Mabior Garang has accused those who took power after the death of his father, guerrilla leader John Garang, in a 2005 helicopter crash of pulling a "posthumous coup," and he urged others to speak out in opposition.
"My father is a fuel by which these people have been running, but they have actually gone against (him). They’ve done the opposite of what he was saying and what he was trying to do," said the younger Garang, whose face is a tauter, youthful version of his late father’s. “I’m opposed to what’s happening. I don’t want to be guilty by association."
In a lengthy interview with McClatchy in the Kenyan capital, Garang said the government had been trying to intimidate him into silence after he posted critical remarks on his Facebook page. He wore a sling on his right arm, the result of a recent assault in Juba, South Sudan, for which he blamed the president’s security service.

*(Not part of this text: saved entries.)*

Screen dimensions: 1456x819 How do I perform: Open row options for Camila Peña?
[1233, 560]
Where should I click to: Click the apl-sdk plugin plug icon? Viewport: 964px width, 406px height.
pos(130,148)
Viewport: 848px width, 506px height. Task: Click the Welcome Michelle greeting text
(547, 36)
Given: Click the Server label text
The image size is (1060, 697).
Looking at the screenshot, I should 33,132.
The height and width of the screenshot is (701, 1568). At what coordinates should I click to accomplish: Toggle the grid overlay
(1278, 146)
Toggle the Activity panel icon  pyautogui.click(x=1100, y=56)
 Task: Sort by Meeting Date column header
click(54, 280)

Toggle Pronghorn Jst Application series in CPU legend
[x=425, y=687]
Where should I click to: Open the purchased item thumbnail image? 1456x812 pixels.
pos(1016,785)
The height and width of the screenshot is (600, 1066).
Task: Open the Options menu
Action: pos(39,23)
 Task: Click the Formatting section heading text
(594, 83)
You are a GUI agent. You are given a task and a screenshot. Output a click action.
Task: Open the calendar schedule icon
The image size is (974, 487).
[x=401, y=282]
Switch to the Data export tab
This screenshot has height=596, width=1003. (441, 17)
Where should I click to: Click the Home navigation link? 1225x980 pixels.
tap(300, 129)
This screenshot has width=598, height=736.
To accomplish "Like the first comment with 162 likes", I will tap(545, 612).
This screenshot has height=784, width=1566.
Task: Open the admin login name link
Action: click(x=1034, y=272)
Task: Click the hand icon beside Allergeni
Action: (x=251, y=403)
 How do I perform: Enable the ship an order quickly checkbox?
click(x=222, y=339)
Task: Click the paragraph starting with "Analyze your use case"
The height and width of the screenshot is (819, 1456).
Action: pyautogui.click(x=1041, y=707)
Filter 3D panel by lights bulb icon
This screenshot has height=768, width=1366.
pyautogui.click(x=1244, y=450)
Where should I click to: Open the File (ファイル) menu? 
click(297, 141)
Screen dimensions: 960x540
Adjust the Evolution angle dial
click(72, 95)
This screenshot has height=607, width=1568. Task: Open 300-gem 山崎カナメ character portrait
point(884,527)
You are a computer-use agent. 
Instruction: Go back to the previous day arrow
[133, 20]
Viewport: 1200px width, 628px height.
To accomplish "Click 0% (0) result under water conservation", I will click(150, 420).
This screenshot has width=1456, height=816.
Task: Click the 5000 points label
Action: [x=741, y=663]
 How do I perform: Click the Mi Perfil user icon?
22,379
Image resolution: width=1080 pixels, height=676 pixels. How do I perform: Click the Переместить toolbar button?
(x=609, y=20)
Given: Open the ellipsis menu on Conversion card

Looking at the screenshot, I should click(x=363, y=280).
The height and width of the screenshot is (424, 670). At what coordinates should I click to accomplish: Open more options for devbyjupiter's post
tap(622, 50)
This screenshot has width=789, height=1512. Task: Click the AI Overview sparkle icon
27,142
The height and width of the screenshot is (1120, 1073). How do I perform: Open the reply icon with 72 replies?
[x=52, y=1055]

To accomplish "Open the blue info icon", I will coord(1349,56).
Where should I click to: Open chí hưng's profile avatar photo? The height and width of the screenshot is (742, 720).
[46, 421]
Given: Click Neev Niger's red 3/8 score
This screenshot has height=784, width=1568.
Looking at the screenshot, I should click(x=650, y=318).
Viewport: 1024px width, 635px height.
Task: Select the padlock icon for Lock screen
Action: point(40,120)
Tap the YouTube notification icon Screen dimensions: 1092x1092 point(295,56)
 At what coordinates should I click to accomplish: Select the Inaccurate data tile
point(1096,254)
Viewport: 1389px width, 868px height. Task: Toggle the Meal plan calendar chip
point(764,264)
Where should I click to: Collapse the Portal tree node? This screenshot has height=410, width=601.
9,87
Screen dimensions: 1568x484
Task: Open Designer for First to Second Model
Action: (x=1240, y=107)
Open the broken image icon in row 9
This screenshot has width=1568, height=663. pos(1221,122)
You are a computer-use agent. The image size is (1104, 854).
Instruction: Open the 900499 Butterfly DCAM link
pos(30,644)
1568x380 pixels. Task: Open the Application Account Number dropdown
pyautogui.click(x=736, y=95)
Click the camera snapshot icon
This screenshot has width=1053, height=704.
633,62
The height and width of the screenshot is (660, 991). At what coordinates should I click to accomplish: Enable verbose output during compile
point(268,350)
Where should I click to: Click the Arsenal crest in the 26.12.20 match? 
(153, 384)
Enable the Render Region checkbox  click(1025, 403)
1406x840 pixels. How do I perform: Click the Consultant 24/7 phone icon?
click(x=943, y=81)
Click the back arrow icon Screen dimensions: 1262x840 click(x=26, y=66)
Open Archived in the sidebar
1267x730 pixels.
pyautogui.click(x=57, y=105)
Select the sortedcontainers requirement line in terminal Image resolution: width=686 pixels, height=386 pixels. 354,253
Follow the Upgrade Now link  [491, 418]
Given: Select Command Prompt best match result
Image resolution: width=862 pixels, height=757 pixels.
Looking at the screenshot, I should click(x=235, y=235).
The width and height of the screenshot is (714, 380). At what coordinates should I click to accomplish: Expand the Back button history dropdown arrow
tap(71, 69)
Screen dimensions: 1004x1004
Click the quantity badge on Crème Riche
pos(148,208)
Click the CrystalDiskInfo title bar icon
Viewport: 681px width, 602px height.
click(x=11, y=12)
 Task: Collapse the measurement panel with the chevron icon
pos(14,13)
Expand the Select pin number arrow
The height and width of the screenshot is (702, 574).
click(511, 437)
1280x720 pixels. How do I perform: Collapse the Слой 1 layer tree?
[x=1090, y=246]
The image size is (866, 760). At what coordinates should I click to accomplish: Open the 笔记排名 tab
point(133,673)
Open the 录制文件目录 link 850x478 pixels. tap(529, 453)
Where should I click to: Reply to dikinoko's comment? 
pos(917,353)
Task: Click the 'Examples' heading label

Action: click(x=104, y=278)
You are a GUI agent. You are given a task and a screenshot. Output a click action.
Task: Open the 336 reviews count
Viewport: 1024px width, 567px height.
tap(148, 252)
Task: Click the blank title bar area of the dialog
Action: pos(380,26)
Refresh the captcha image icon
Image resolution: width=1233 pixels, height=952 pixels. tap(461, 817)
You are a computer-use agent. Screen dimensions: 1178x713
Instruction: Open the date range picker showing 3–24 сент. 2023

"I’m not worried, but I am in danger,” said Garang, who claims that he survived an attempt on his life in 2008. “I’ve already been attacked. My jaw is broken in three different places."
The younger Garang’s decision to take his views public rolls back the curtain on one of the long-standing rifts within South Sudan’s ruling party. After independence, many of those close to John Garang were sidelined as President Salva Kiir shored up his own political base. That fault line remains, especially in the military.
Diplomats knew that South Sudan’s emotional march to independence superficially chalked over the young nation’s deep internal divisions. After independence, that solidarity was expected to splinter: in the best case into a multiparty democracy; in the worst case, civil war.
Nevertheless, the government has promoted the late rebel founder as a near-mythological, heroic figure. Garang founded the Sudan People’s Liberation Movement in 1983 and led it until his death.
South Sudanese officials declared the anniversary of his death a national holiday – Martyr’s Day – and held their independence celebrations last year at the John Garang memorial, where they unveiled a new statue of the U.S.-educated political activist.
The young Garang was openly disdainful of the public displays honoring his father, gestures he views as disingenuous and hypocritical.
"They are fake statues,” he said. “The ones they made at independence were made out of cement, but (made) to look like copper. It was not even cast."
In the interview, Garang offered a long list of grievances against the nation’s leaders, labeling them an authoritarian elite and part of a political culture that’s too comfortable with soliciting violence for power.
His family is especially upset by the public murder of a Kenyan teacher who was employed at the school his family runs. The teacher was killed in May by a member of the president’s personal militia because she didn’t stop driving as the South Sudanese flag was being raised. His family has hired lawyers to prosecute the case.